- **Aim of the exercise**: Wherever "agent" shows up in the records below, copy the whole line.

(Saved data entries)
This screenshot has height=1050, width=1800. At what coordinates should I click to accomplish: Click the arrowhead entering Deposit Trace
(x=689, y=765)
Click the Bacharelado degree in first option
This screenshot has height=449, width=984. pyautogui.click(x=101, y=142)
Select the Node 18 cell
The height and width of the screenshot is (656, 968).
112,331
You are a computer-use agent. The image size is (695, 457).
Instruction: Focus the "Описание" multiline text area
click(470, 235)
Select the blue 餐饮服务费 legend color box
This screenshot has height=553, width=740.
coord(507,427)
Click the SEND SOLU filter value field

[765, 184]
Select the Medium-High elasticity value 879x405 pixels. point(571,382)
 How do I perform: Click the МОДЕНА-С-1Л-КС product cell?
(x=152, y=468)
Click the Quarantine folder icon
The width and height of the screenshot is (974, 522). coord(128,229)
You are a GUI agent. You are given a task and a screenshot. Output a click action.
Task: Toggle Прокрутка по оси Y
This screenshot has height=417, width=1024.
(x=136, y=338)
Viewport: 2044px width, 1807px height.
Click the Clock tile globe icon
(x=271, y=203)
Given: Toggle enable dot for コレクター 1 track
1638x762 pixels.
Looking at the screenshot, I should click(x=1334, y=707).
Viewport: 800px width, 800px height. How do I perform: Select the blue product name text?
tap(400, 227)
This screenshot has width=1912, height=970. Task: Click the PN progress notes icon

- **Exercise response**:
You are a computer-use agent. The image size is (695, 457).
You are a GUI agent. You are given a task and a screenshot. Output a click action.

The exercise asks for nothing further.